SOURCE EXCERPT:
================

The Hidden Dishwasher & the Pursuit of Perfection

yellow dishwasher disguised as cabinet

The official religion of Oak Park is home design and renovation. It is practiced in one degree or another by almost everyone who lives here.

A couple of weeks ago I went on one of Oak Park’s annual pilgrimages, “The Kitchen Walk.” The Kitchen Walk is a fundraiser for a local not-for-profit. It consists of, walking around and looking at how other people have redone their kitchens … for several hours … on a Saturday afternoon … and paying big money to do so. Hey, I come from a religion that circumcises and wears beanies, so who am I to judge a different faith?

I noticed something very strange at the Kitchen Walk (in addition to the fact that I was actually on it), the hidden dishwasher. As you can see from the picture above, the dishwasher is disguised as a cabinet. This idea has been bothering me for weeks. I get wanting a smooth, minimalist look in your kitchen. Since having kids I too crave a clear counter, a calm, orderly look. I’d give anything to have a refrigerator not covered in magnets and drawings. But, hiding the dishwasher?

================

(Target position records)
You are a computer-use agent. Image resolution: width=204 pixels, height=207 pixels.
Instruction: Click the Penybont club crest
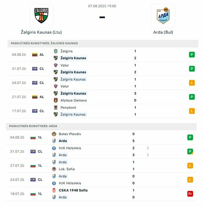pos(56,108)
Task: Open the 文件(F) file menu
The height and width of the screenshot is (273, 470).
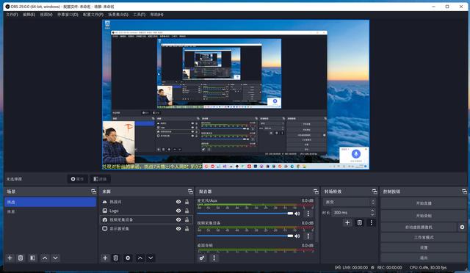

================

PROBLEM TO WORK ON: Resume the essay about the hidden dishwasher, writing on from its final sentence.

WRITTEN RESPONSE:
Why do these people want to pretend that they don’t have a dishwasher? Why do they want to pretend that their kitchen isn’t actually a kitchen but a “kitchen”? What’s next, a bathroom with a hidden toilet? It reminds me of a roommate my husband used to have. She arranged cookbooks in their kitchen in such a way that you couldn’t cook in the kitchen. She also refused to allow his magazines in the living room because they messed up the aesthetic. She may have also been the one that kicked him because his parents called too often when he had a cold. This is the one thing I do not fault her for, I’ve considered it myself.

I think the hidden dishwasher bothers me so much because it seems to be a new form of competitive perfectionism. There have always been women who refuse to leave their house without their hair and makeup  “done.” There have always been women who have to bake the best brownies, have the cutest husband, raise the best children, or outshine the other moms at the PTA. Women who present themselves as perfect.

Until recently, these perfectionists could only present their “perfect life” to their own social circle.  Women who knew that the perfect ones weren’t actually perfect, but flawed and insecure like the rest of us, possibly more so. When you live in a community with people you learn their flaws and strengths. Maybe Ms Perfect is a pain in the ass, but she still brought you a meal when your dad died. Maybe the perfect mom was back to pre baby weight in two months, but you know her husband is a jerk.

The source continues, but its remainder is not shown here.